Environmental and Social Safeguards Disclosure : Indonesia REDD+ RBP Proposal

Indonesia, as the first country in the Asia-Pacific region, seeks to receive financial resources from the Green Climate Fund (GCF) for having successfully reduced greenhouse gas (GHG) emissions from deforestation and forest degradation in the past.

The payment from the GCF is based on results achieved by Indonesia between 2014-2016, and which have been reported and validated by experts from the United Nations Framework Convention on Climate Change (UNFCCC). This is the essence of REDD+: a mechanism to reward countries for having reduced their deforestation.

Even though this payment represents a small fraction of the volume of results reported by Indonesia during 2014-2016, it will be instrumental to further extend and enhance the country’s two flagship government programmes, Social Forestry and Forest Management Units. It will be implemented by the Government of Indonesia and supported by the United Nations Development Programme (UNDP), along with national and local governing institutions, civil society representatives and local communities. Both Social Forestry and Forest Management Units are ambitious and innovative programmes that contribute strongly to the double objective of sustainable forest management and rehabilitation, as well as community empowerment and poverty alleviation.

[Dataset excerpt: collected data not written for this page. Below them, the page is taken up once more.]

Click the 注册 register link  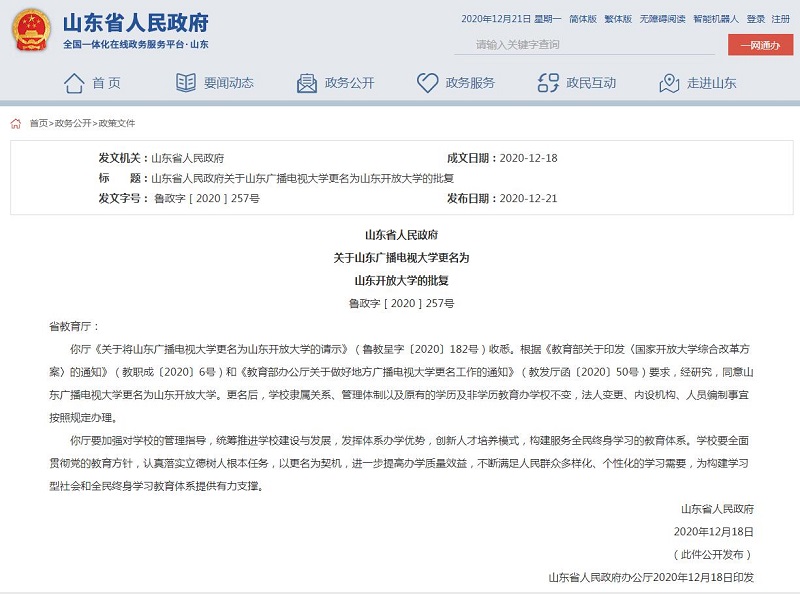(x=782, y=19)
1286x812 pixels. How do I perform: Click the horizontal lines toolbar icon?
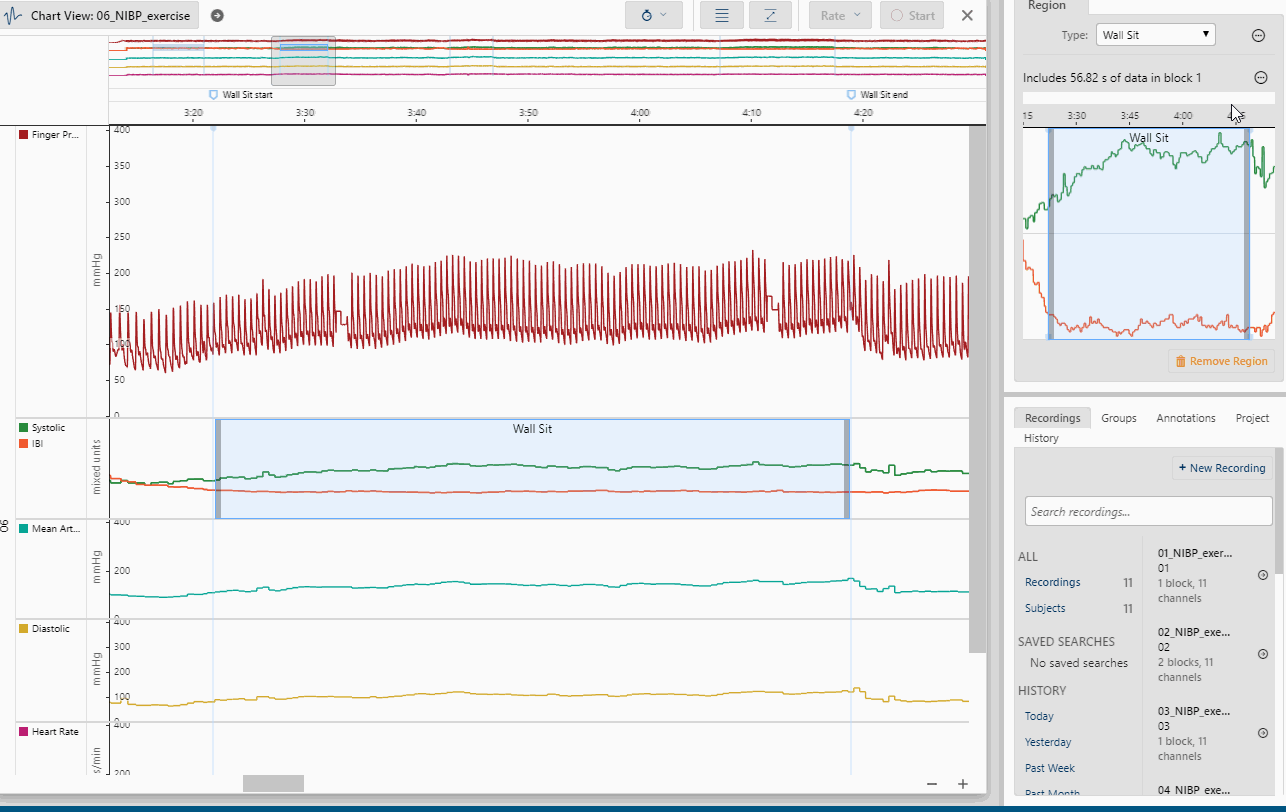click(x=721, y=16)
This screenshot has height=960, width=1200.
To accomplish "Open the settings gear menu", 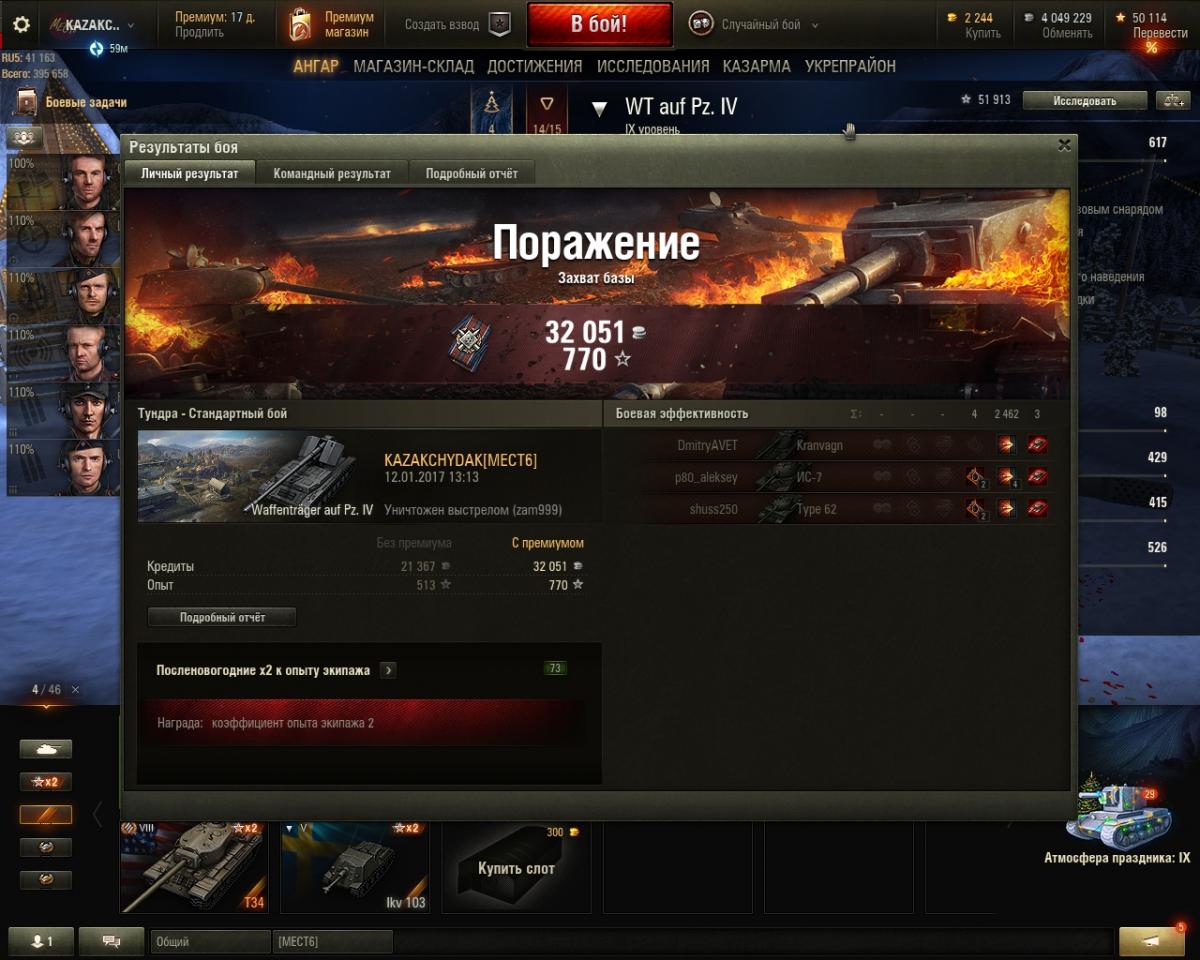I will pos(21,25).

Forest Management Units and Social Forestry are cornerstones of the Government of Indonesia’s objective to decentralize the sustainable management of forests and devolve access to and management of forests and land to communities. Both initiatives will be an opportunity to further strengthen multi-stakeholder engagement as well as for Indonesia to improve sustainable management of open access forest areas, thereby contributing to the country’s NDC. We are honored for the trust placed in UNDP for supporting the country with this important and historic initiative.

Indonesia has achieved significant results through reducing emissions from deforestation and forest degradation. It is estimated that the country reduced a total of 244,892,137.00 tCO2e of emissions from deforestation and forest degradation between 2013 and 2017.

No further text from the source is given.